We begin with the saint the Church celebrate tomorrow, St. Jean-Marie Vianney, popularly known as the Cure of Ars (1786-1859). When he was a young boy during the French Revolution, the courage of clandestine priests housed in his home awakened in him a sense of priestly vocation, but due to his lack of education and poor Latin abilities, he flunked out of seminary. Nothing, however, is impossible with God. With the help of his parish priest who became a tutor and a vicar general who prized piety more than perspicacity, he was eventually ordained.
In 1818 he became parish priest of Ars, a tiny village of 200 families north of Lyons not known for its faith. Patiently over the course of the next eight years, he worked for the conversion of his parishioners, through all night vigils in his parish Church, bodily sacrifices in reparation for their sins, powerful preaching against the profanation of Sunday, and, most especially, sitting in the confessional and reconciling his parishioners to God.

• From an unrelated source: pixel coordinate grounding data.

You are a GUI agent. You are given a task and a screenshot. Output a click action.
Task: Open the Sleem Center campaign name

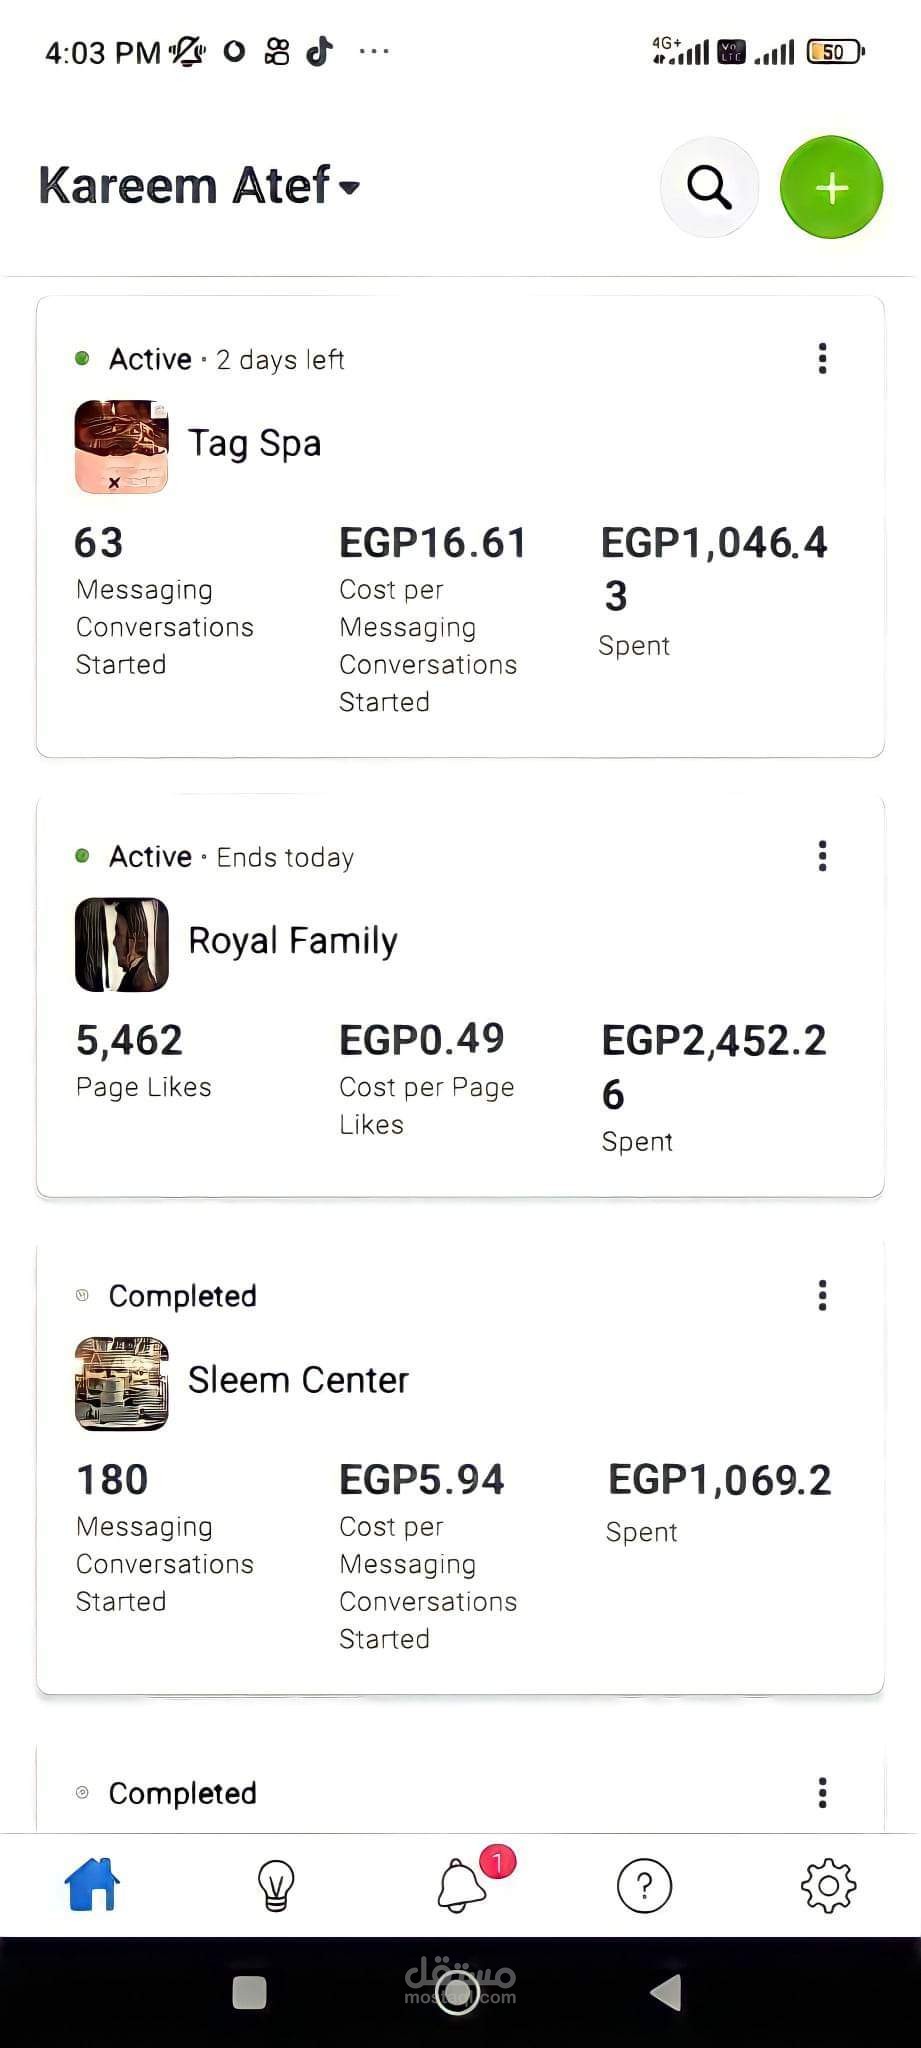tap(298, 1380)
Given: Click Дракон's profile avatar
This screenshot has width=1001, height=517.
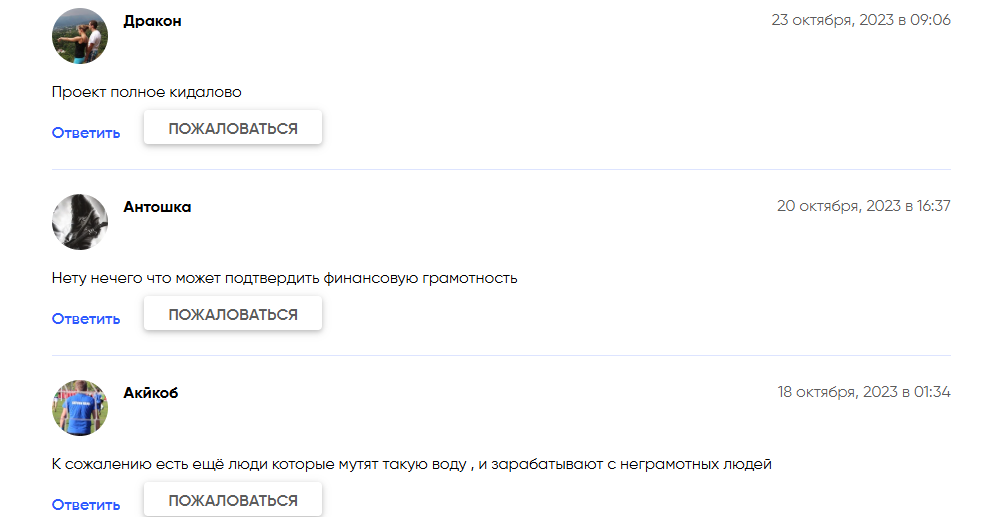Looking at the screenshot, I should click(80, 36).
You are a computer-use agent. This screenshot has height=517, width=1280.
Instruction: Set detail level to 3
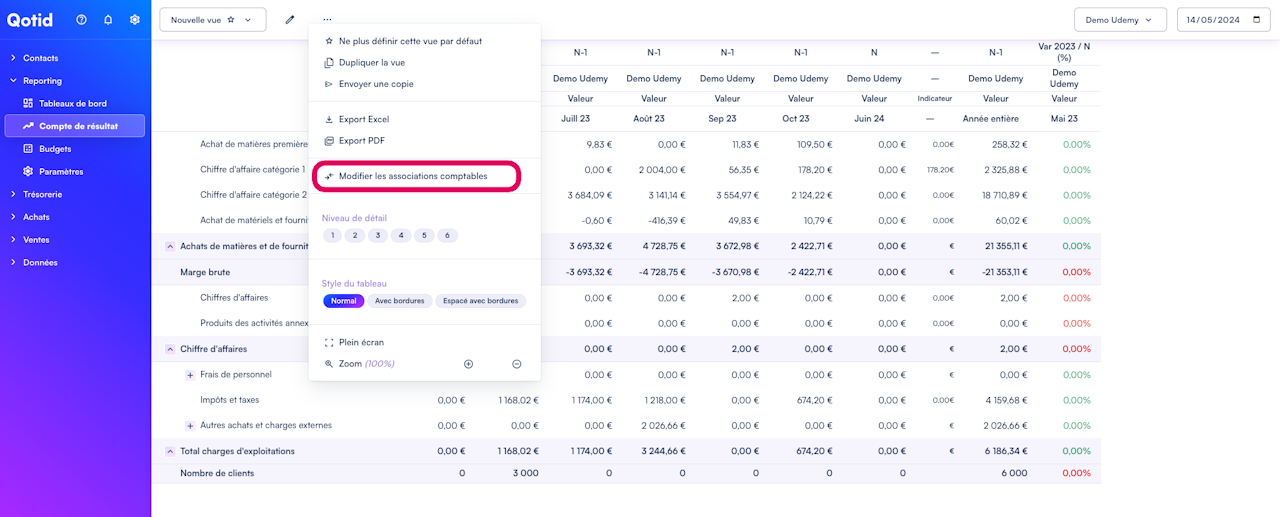point(377,236)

It was in the confessional in Ars that he would put out into the deep for the rest of his life. His reputation for holiness soon began to draw penitents from all over France. Despite his hearing confessions for 16-18 hours a day — even vigorous priests are exhausted after a few hours! — penitents would still have to wait seven or eight days to enter the confessional. His box became France’s great “lost and found” department, where those who were dead in sin experienced the resurrection of God’s forgiveness.
Pope Pius XI in 1929 declared him the patron saint of parish priests, not for his intellect or for his great preaching or theological work, but because he loved his people enough to spend his life in the confessional to make them holy.
His feast day is an opportunity for all parish priests to ask God for the grace to love their people as much as and in the same way as the Cure D’Ars loved his. It is also a great occasion for the faithful to rediscover close to home the healing power and beauty of the sacrament for which people would travel great distances and wait in line for eight days.